AWAN hitam merangkak pelan. Awan
seperti itu setiap hari mengancam pada musim hujan dan merupakan isyarat
tak lama lagi hujan akan mencurah deras. Curah hujan belakangan ini
memang tinggi. Banjir dan genangan air kemudian menyusul di beberapa
tempat.
Kimpul belum bergerak dari tempat duduknya. Sejak pukul
delapan pagi hingga pukul dua belas tengah hari itu belum seorang pun
singgah dan meminta jasanya. Biasanya, ia baru bergerak setelah hujan
rintik-rintik turun dan berlari jika rintik-rintik air itu bertambah
besar.
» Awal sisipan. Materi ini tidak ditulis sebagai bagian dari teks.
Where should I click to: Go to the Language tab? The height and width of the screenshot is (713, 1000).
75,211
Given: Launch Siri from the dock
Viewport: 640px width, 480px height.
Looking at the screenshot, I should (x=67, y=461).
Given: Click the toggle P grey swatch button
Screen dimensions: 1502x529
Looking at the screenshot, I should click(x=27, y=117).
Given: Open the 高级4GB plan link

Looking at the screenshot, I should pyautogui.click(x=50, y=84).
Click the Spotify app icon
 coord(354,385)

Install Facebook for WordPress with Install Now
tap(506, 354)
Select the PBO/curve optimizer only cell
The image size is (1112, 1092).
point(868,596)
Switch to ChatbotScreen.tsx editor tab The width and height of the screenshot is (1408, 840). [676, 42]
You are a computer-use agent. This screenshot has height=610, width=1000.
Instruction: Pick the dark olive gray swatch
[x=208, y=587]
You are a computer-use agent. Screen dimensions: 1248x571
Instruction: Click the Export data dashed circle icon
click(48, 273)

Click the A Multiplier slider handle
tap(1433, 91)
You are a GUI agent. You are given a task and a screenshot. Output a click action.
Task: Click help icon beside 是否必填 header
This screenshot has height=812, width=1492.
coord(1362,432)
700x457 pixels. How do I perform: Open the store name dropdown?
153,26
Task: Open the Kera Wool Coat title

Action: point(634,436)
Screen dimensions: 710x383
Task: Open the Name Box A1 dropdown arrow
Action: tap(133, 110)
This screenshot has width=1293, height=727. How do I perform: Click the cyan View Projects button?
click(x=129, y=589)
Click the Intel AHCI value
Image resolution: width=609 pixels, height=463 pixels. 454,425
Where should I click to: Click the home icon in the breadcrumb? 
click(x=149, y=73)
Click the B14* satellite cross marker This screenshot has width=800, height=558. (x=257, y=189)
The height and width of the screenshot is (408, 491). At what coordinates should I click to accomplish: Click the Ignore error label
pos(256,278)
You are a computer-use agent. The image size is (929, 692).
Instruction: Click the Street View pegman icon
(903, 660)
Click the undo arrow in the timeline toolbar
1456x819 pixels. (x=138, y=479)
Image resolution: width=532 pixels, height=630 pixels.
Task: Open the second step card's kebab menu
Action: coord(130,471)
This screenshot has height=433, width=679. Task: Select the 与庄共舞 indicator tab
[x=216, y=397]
Terkadang ia terpaksa siap untuk basah kuyup karena hujan deras
mendadak turun tanpa memberi kesempatan kepadanya untuk berlindung di
tempat berteduh.
Tempat berteduh yang nyaman bagi Kimpul adalah Stasiun
Besar di seberang jalan raya yang jaraknya kira-kira tiga puluh meter
dari tempatnya bekerja. Ke sanalah ia berlari dan berlindung selama
hujan mencurah. Berlari dan berlindung seperti itu setiap hari harus
dilakukannya selama musim hujan. Jika hujan tidak lagi berderai Kimpul
kembali ke tempatnya semula, menunggu siapa saja yang membutuhkan
jasanya.
Kimpul masih menunggu dan berharap. Mudah-mudahan ada
orang yang singgah ke tempatnya walaupun hanya satu orang karena selama
dua hari belakangan ini tidak seorang pun menyapanya dan duduk di kursi
di depannya. Ia menatap toko-toko buku baru dan buku bekas yang berjejer
tidak jauh di depannya, toko-toko yang menghambat pemandangan ke
lapangan di belakangnya. Dulu, semua toko buku itu tidak ada dan setiap
orang yang berada di Stasiun Besar, yang sedang melangkah atau
berkendaraan di jalan raya atau berdiri di tempat Kimpul duduk saat itu,
dengan leluasa dapat melihat lapangan di belakang toko-toko buku itu.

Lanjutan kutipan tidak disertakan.